EXERCISE INSTRUCTIONS ->
Below is a block of records. Copy every line in it that contains the word "This".
*** Opening DATASET ***
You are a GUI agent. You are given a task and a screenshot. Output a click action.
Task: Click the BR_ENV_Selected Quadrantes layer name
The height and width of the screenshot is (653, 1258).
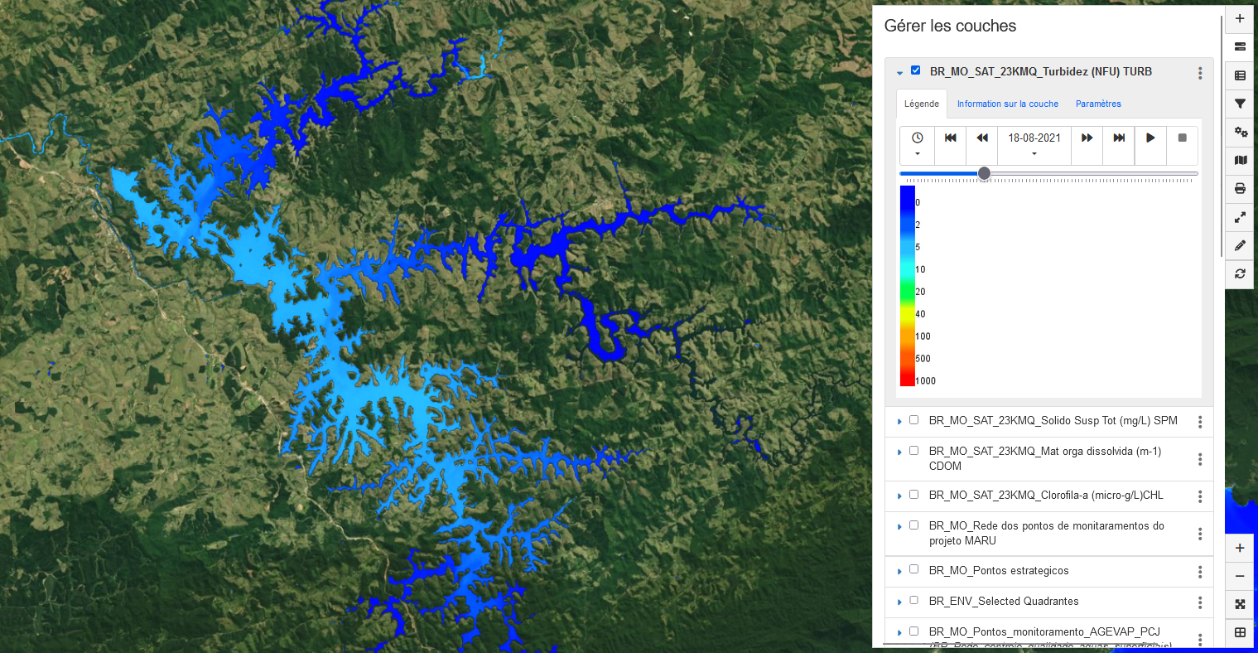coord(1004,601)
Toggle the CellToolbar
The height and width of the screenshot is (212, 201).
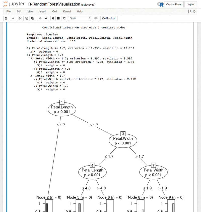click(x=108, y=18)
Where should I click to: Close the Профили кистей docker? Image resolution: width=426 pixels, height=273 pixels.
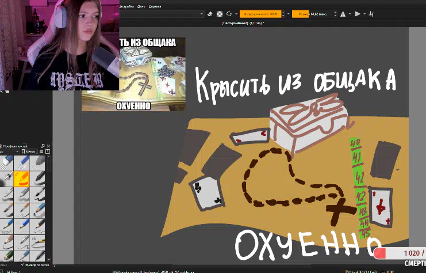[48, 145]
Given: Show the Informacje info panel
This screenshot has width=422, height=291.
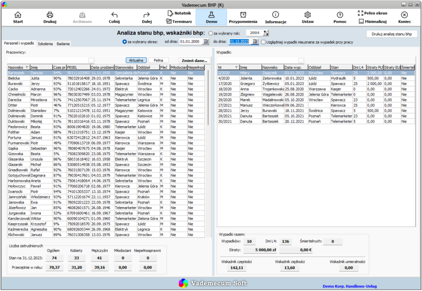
*** Closing DATASET ***
*** Opening DATASET ***
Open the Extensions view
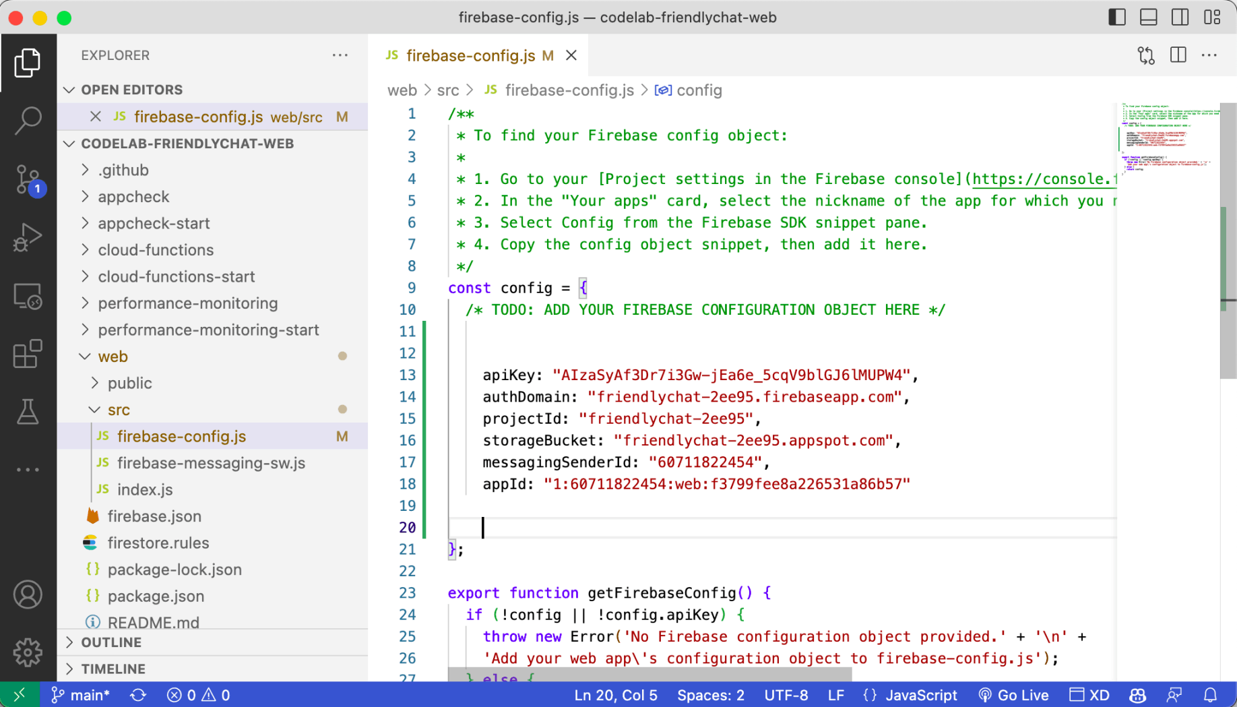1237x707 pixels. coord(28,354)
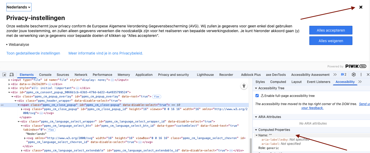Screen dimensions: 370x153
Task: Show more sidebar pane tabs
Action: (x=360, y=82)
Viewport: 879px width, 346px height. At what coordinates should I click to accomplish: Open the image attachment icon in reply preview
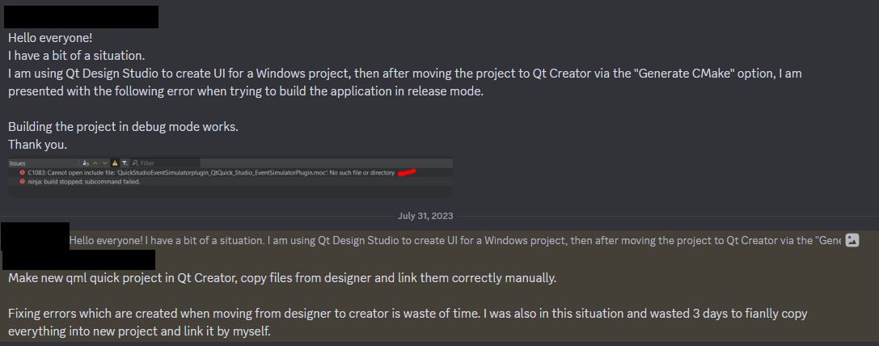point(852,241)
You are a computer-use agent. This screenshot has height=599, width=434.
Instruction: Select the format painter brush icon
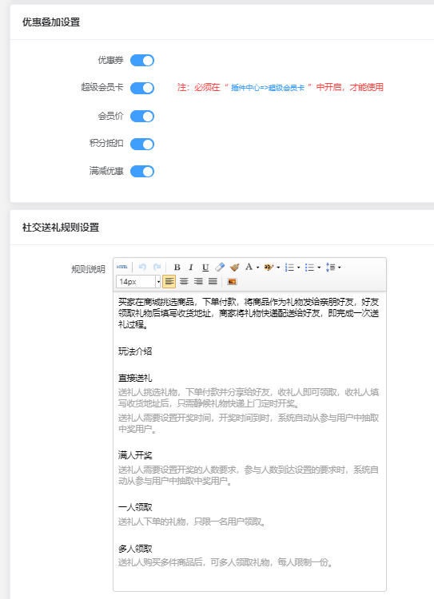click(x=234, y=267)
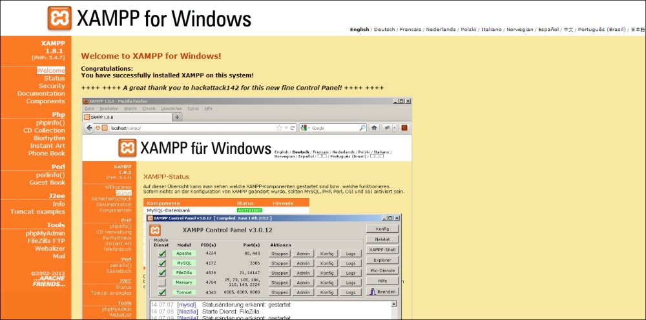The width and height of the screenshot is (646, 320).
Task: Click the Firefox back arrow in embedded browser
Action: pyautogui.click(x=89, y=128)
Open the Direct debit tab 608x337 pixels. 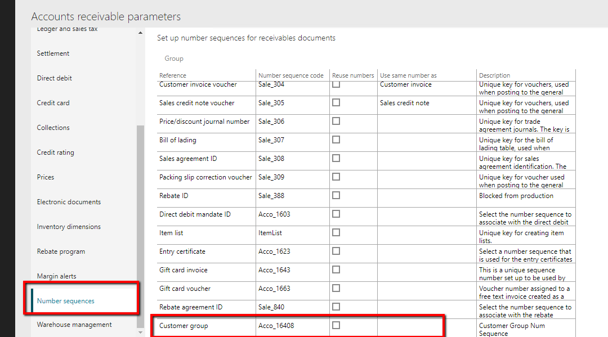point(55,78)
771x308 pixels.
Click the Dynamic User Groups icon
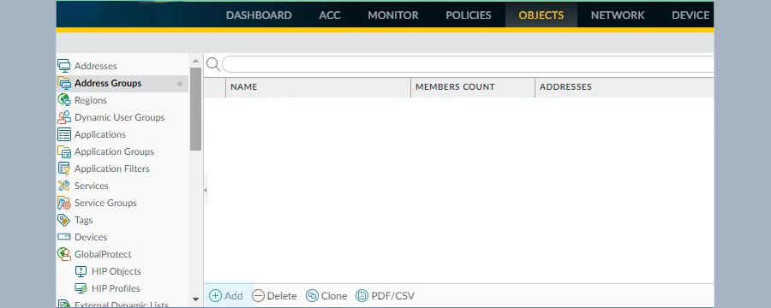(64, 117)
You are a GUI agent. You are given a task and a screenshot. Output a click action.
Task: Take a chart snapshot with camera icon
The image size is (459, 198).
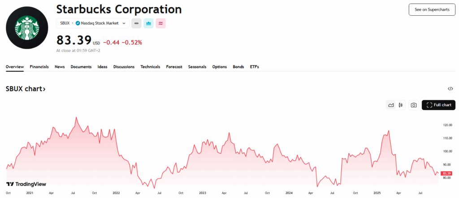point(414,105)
*** Closing DATASET ***
COMPLETED EXERCISE ->
This screenshot has width=422, height=291.
You are a computer-use agent. This screenshot has height=599, width=434.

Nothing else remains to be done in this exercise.